/CitiBikeData-MongoDB

Citibike Data Visualization and Analysis using Python, Mongo and Streamlit

Primary LanguagePython

CitiBikeData-ETL

Project Overview

This project aims to perform and ETL Process, analyze and visualize Citibike data using Python, MongoDB, and Streamlit. It provides insights into bike-sharing usage patterns, peak demand times, and station activity, offering valuable information for user behavior analysis, and system optimization.

Getting Started

Prerequisites

  • Python 3.9 and above
  • MongoDB
  • OpenAI OR Gemini AI API KEY

Installation

Clone this repository and install the required Python packages:

git clone https://github.com/IanDanielM/CitiBikeData-MongoDB.git
cd CitiBikeData-MongoDB
pip install -r requirements.txt

Running the Application

  • ETL Process

    Load the data into MongoDB using the etl.py script:

    --db: The name of the MongoDB database.

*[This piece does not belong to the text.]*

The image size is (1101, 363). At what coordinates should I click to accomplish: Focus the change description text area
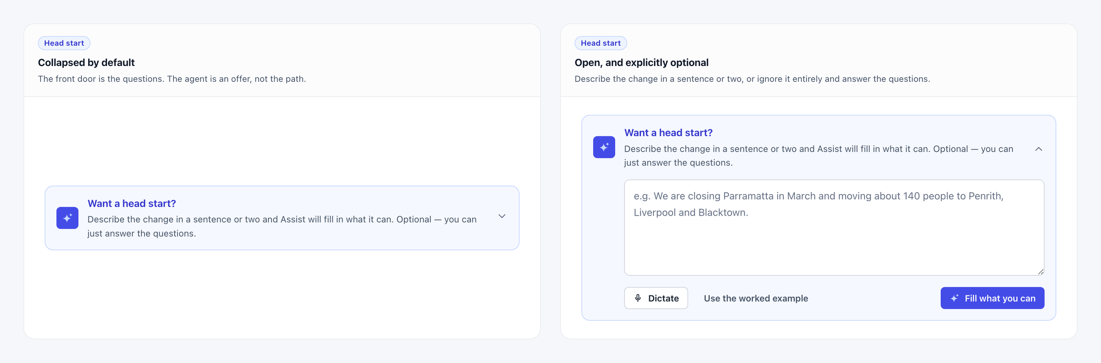coord(834,227)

    --collection: The name of the MongoDB collection.

    --uri: The URI for connecting to the MongoDB server.

    --base_url: The base URL for data ingestion.

    --year: The year for filtering the data.

    --file_path: The file path for the data file.

    Example usage:

    python etl.py --db mydatabase --collection mycollection --uri mongodb://localhost:27017 --base_url http://example.com/data --year 2021 --file_path /path/to/data/file

    This will ingest data from http://example.com/data, filter it for the year 2021, and load it into the mycollection collection of the mydatabase database on the MongoDB server running on localhost:27017.

  • Visualize the data using the Streamlit dashboard:

    Change the parameter in the streamlitapp.py file to match your MongoDB URI, database, and collection.

    streamlit run streamlitapp.py

    This will start the Streamlit server and open the dashboard in a new browser window.